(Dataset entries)
-- Opening Marker --

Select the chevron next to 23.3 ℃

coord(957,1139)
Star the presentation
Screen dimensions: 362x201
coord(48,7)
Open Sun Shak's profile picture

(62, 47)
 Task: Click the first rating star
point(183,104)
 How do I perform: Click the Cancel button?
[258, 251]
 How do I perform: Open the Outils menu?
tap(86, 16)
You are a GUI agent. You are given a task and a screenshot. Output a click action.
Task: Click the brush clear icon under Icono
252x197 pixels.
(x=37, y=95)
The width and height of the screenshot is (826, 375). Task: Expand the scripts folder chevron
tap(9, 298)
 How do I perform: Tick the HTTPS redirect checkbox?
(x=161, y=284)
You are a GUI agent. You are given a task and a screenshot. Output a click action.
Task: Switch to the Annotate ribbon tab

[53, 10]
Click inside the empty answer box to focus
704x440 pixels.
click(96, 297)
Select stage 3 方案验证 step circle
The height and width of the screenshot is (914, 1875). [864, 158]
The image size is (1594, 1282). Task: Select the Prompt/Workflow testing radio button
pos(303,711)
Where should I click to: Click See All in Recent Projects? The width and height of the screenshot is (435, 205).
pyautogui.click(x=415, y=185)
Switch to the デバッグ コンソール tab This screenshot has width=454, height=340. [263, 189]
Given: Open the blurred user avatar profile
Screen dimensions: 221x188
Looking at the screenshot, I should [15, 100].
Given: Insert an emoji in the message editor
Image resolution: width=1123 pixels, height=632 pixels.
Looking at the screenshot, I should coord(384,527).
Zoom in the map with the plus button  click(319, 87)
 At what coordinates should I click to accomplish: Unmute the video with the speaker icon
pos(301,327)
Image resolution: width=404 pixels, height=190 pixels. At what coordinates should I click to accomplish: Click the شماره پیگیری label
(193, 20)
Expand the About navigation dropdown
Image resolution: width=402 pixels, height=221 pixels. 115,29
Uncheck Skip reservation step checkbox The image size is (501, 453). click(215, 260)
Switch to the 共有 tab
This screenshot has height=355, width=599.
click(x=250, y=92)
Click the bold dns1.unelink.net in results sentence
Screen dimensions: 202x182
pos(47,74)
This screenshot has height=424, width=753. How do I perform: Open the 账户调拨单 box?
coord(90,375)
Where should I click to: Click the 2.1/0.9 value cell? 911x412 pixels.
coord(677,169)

-- Closing Marker --

In the records above, find the line with "Select stage 3 方案验证 step circle"; write out exactly that line and each one after it, stopping after the line with "Given: Insert an emoji in the message editor".

Response area
Select stage 3 方案验证 step circle
The height and width of the screenshot is (914, 1875). [864, 158]
The image size is (1594, 1282). Task: Select the Prompt/Workflow testing radio button
pos(303,711)
Where should I click to: Click See All in Recent Projects? The width and height of the screenshot is (435, 205).
pyautogui.click(x=415, y=185)
Switch to the デバッグ コンソール tab This screenshot has width=454, height=340. [263, 189]
Given: Open the blurred user avatar profile
Screen dimensions: 221x188
Looking at the screenshot, I should [15, 100].
Given: Insert an emoji in the message editor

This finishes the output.